Spitzer grew up in the Columbus suburb of Lewis Center, Ohio, the daughter of Alison, a teacher, and Joel, an attorney. She began playing soccer when she was three, joining a recreational league and then a local club team. When she was ten, she moved to Dallas, Texas alone, so she could play for the ECNL club Solar SC, where she competed against girls several age groups up and boys her age and several age groups up. She was mentored by former United States international Eddie Johnson. While at Solar SC, she attended Allegiance Academy in Euless, Texas. At age 14, she joined Sioux Falls City in the amateur Women's Premier Soccer League (WPSL) in preparation for moving to the professional game. She also signed contracts with Nike Hyundai and Wasserman at the time.

==Club career==

Carolina Ascent FC announced on June 21, 2024, that Spitzer had joined the club on an academy contract (allowing her to retain college eligibility) before the inaugural season of the USL Super League. Carolina head coach Philip Poole said of her: "The potential is there, the ingredients, the appetite, mindset, competitiveness is all there". The 14-year-old became the USL Super League's youngest player when she made her debut on October 19, entering a 2–0 win against Brooklyn FC in stoppage time. After the game, Poole said that "Stella's 99.9 percent going to miss out on college altogether. She's already at the professional level". Spitzer made just one more appearance for the rest of the season as the Ascent won the Players' Shield.

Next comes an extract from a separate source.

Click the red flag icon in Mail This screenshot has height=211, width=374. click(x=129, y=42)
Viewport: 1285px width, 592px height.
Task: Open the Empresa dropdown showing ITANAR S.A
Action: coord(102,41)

On July 25, 2025, the Ascent announced Spitzer had signed her first professional contract with the club on a long-term deal, making the 15-year-old the youngest professional in the league. She made the only appearance of her first professional season on September 25, replacing captain Taylor Porter as a 66th-minute substitute in a 1–0 loss to the Spokane Zephyr. During the 2026 FIFA World Cup, she was the only girl in a Hyundai advertisement featuring several teenagers from top clubs.

==International career==

Spitzer was called into training camp with the under-15 team in 2024 and 2025, and the under-16 team in 2026 in Antalya, Turkiye.